Friday, Mar. 27, 1964
Surprises All Over
In three Latin American nations last week, elections produced some eyebrow-raising results--two because they brought serious reverses for government parties, the other simply because it was honest.
sb CHILE: With general elections less than six months away, a congressional election in Curico, south of Santiago, turned the sleepy farming province into a sort of Latin New Hampshire. Campaigning as if it were the real thing were the three principal presidential candidates: Julio Duran of the right-wing Democratic Front, the coalition of President Jorge Alessandri (who cannot succeed himself); Salvador Allende of the Communist-dominated Popular Action Front; and Eduardo Frei of the left-of-center Christian Democrats. In 1958 Allende came breathtakingly close to becoming the first avowed far-leftist to be elected President in Latin America. In Curico, Allende's candidate for Congress won with 39% of the vote. Duran's man got only 31%, and the Christian Democrat came on strong with 27%. Indicative or not, the results sent shock waves through the Democratic Front, prompted Duran's resignation, and led to speculation that a new non-Communist coalition may be formed, with able, eloquent Christian Democrat Frei at its head.

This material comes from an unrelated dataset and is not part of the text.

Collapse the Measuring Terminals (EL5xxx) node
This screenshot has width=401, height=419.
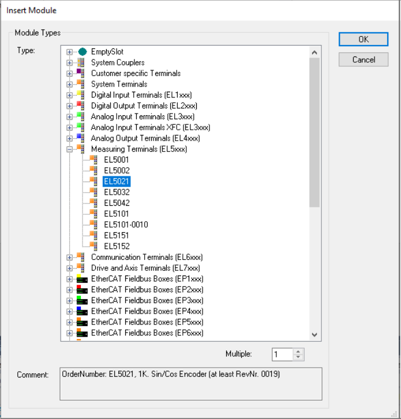[70, 149]

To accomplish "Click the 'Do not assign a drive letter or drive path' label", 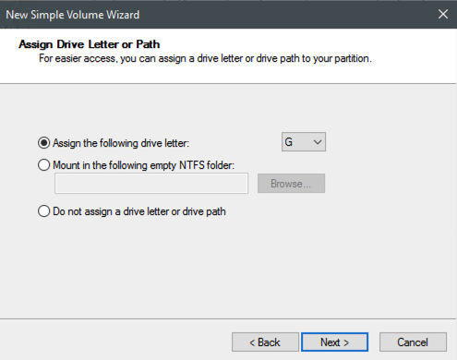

sb COLOMBIA: In elections to fill half of the seats in the Chamber of Deputies, an old, deposed dictator pulled off a disturbing ballot-box coup. Ex-General Gustavo Rojas Pinilla, 64, tough right-wing dictator from 1953 until he was overthrown in 1957, is barred by law from politics, lives in semi-exile in his backlands home. Under no such restraint, his resurgent party lambasted President Guillermo Leon Valencia's bipartisan government for higher income taxes, deficit spending and spiraling living costs. Rojas-backed candidates piled up 21% of the vote, to win 27 seats v. six in the last Congress. Though the ruling Liberal-Conservative front was still well in control, Rojas' rise could pose a serious threat to Colombia's six-year-old ruling coalition.
sb EL SALVADOR: In 1961 opposition parties were thoroughly discouraged when President Julio Rivera's National Conciliation Party won all 54 seats in the legislature. They even boycotted the presidential election the next year. A reform-minded, military man, Rivera was embarrassed, promised an honest count on the basis of proportional representation for 1964. The opposition remained skeptical but campaigned vigorously through the tiny Central American republic. When the votes were tallied, Rivera's party retained 32 Assembly seats; the Christian Democrats took 14 seats plus the mayoralty of San Salvador, while another middle-of-the-road party got six. No one was more surprised than opposition leaders themselves, who praised Rivera for "a real democratic achievement."